Maggie had been easier.  Dreamy, in fact. Especially by comparison.  But part of being a teenager is pushing the limits.  Pushing mom and dad away.  That's how they gain independence. It's the cycle that happens in every home, to some degree or another.  Yes, some kids are easier while some kids wreak havoc on their homes.  So even though she's been on the easy end of the spectrum we've still butt heads on plenty of occasions.

We've had a rough week around here.  And I bare some responsibility in this: if you've stopped by at all in the last 7 weeks, you've certainly read that I'm in over my head with the class I'm taking this summer.  It's put me on edge and I am REALLY trying to hold my shit together for my kids.  Where the little kids haven't really picked up on my edginess, Maggie has noticed and has - wisely - given me a wide girth.  But her wide girth translated into some miscommunications and then - unwisely - some non-communications.  It came to a head tonight - not in a yelling, screaming kind of way, but a calm and civil discussion about expectations, respect, perceptions, family, being a teenager, growing up, consideration and then a whole other slew of things.

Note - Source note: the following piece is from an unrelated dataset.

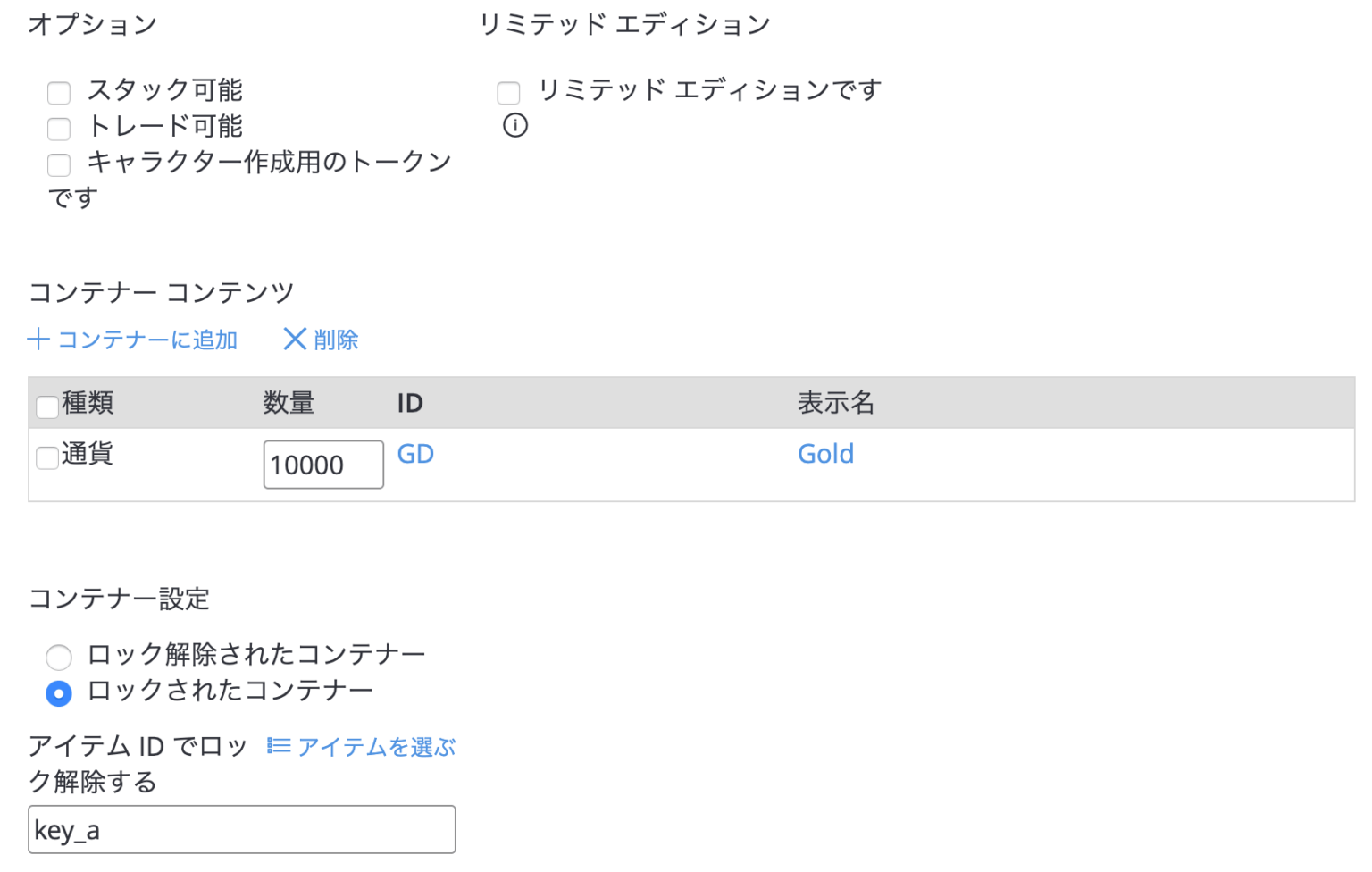Click the list icon beside アイテムを選ぶ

WHY am I telling you all this?  Sheesh.  Over sharer of the year. But here's the thing (and I've said this before): I don't think that sharing our struggles is a bad thing.  Because if one person reads this and feels a sense of relief because they, too, are experiencing a less-than-perfect existence, then all this typing was worth it.  I think the front of perfection is bullshit and bad for humanity. :)

Also, I tried to share this layout yesterday and I had nothing to say.  I love the layout, the picture, the journaling.  But yesterday my head and heart weren't able share this.  The sentiment of the layout held, but it felt, somehow, like a lie.  Today, with things ironed out, I can happily share a layout about my daughter.  The daughter I am deeply proud of.


I wish I could easily share the journaling, but apparently I didn't save it.  At this point I'm sunburned, dirty and beat and I just don't trust myself to try to retype it.  If you can make it out, I think it's worth the read.

Thanks for stopping by. At the risk of sounding schmaltzy, I hope all is well with your families.